Taft’s tactics to shed fat frame 100 years ago quite familiar

Diet doc’s advice used for obese today

10/14/2013
NEW YORK TIMES
President William Howard Taft, seen throwing the first pitch of a Washington Senators game in 1912, struggled mightily with obesity for decades. But he never gave up, and when he died in 1930, he weighed 280 pounds.
President William Howard Taft, seen throwing the first pitch of a Washington Senators game in 1912, struggled mightily with obesity for decades. But he never gave up, and when he died in 1930, he weighed 280 pounds.

NEW YORK — William Howard Taft, the only massively obese man to be President of the United States, struggled mightily to control his weight a century ago, worrying about his health and image and enduring humiliation from cartoonists who delighted in his corpulent figure. But new research has found that his weight-loss program was startlingly contemporary, and his struggles to keep the pounds off would be familiar to many Americans today.

On the advice of his doctor, a famed weight-loss guru and author of popular diet books, he went on a low-fat, low-calorie diet. He avoided snacks. He kept a diary of what he ate and weighed himself daily. He hired a personal trainer and rode a horse for exercise. He wrote his doctor, Nathaniel E. Yorke-Davies, with updates on his progress, often twice a week.

He was ahead of his time. Obesity became a medical issue by mid-20th century, around the time the term “obesity” rather than “corpulence” came into vogue, said Abigail C. Saguy, a sociologist at the University of California, Los Angeles, who specializes in the study of obesity. Mr. Taft’s story shows “at least in some cases, corpulence was already treated as a medical problem early in the century,” she added.

Like many dieters today, Mr. Taft, 6 feet 2 inches tall, lost weight and regained it, fluctuating from 350 to 255 pounds. He was 48 when he first contacted Dr. Yorke-Davies, and spent the remaining 25 years of his life corresponding with the doctor and consulting other physicians in a quest to control his weight.

Mr. Taft’s struggles are recounted by Deborah Levine, a medical historian at Providence College, Rhode Island. She found the extensive correspondence between Mr. Taft and the doctor, including Mr. Taft’s diet program, food diary, and weight log. Her findings were published Monday in the Annals of Internal Medicine.

His story, Ms. Levine said, “sheds a lot of light on what we are going through now.”

Obesity — often said to be a product of sedentary lifestyles and fast foods — has been a concern for more than century. Experts said Mr. Taft’s experience highlights how tough it is for fat people to lose substantial weight and keep it off, and how little progress has been made to find a mix of foods that lead to permanent weight loss.

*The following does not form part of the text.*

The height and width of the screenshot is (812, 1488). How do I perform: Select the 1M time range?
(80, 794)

“Maybe we are looking for something that doesn’t exist,” said Dr. David B. Allison, director of the Nutrition Obesity Research Center, University of Alabama at Birmingham.

Doctors today most likely would offer Mr. Taft weight-loss surgery or drugs. But the diet he was told to follow largely would be the same, Dr. Allison said.

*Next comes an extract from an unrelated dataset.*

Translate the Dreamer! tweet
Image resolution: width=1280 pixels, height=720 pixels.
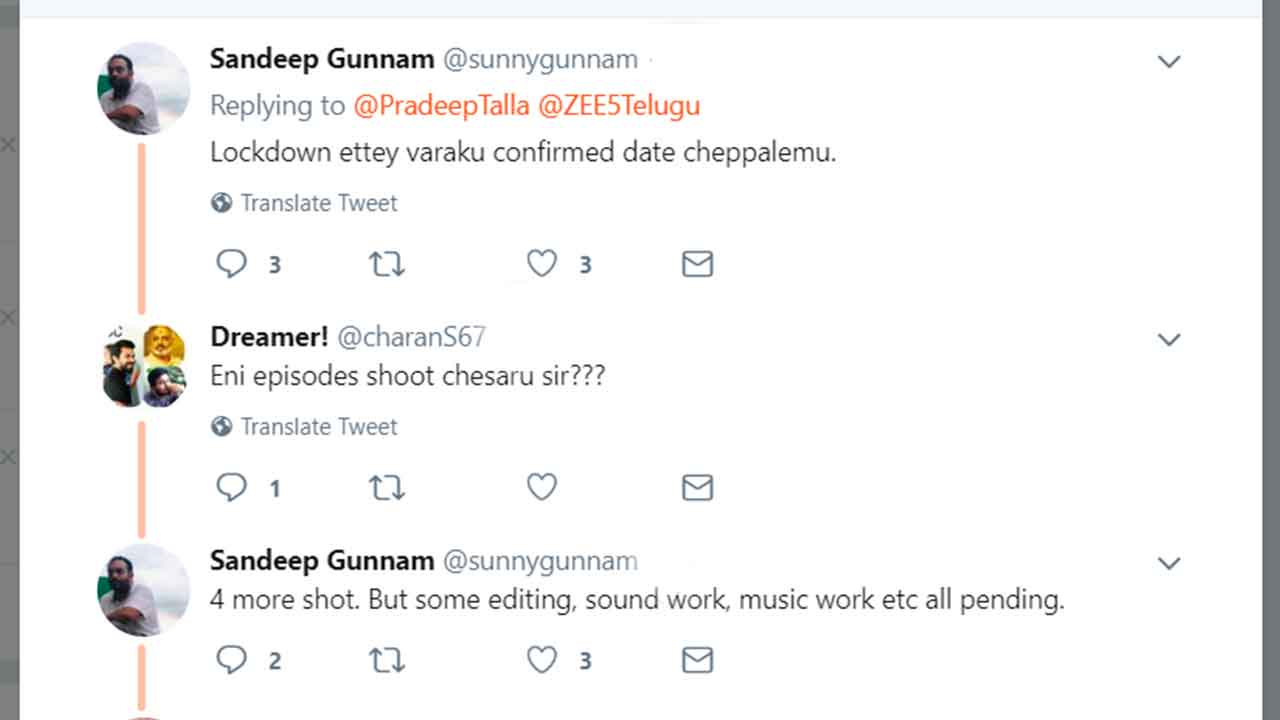(318, 427)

Ms. Levine became interested in Mr. Taft’s story when she read old newspaper articles that said he was working with Dr. Yorke-Davies to lose weight.

In a relationship sustained entirely by mail, Dr. Yorke-Davies advised Mr. Taft to lose at least 60 to 80 pounds.

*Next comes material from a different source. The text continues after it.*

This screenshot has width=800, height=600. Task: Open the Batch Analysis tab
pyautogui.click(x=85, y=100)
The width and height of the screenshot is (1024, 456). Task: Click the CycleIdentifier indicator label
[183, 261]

Meals were to be eaten at certain times; meats were to be weighed. Mr. Taft was to eat a small portion of lean meat or fish at every meal, cooked vegetables at lunch and dinner (no butter), a plain salad, and stewed or baked fruit (unsweetened). He got a single glass of “unsweetened” wine at lunch.

Mr. Taft tried to adhere to the program and employed a personal trainer.

By April, 1905, he had lost 60 pounds. But he was “continuously hungry.”

Mr. Taft began to regain weight and stopped writing to the doctor, who asked Mr. Taft’s friends and family what was going on. After learning Mr. Taft had regained 19 pounds, he told Mr. Taft he needed to return to his diet or “in another three or four years you will be almost back to your original weight.”

By the time Mr. Taft was inaugurated as president in 1909, he had regained all he had lost and more, weighing 354 pounds. He became the butt of jokes, with many relishing a story he had gotten stuck in a White House bathtub.

But Mr. Taft never gave up. When he died in 1930, he weighed 280 pounds.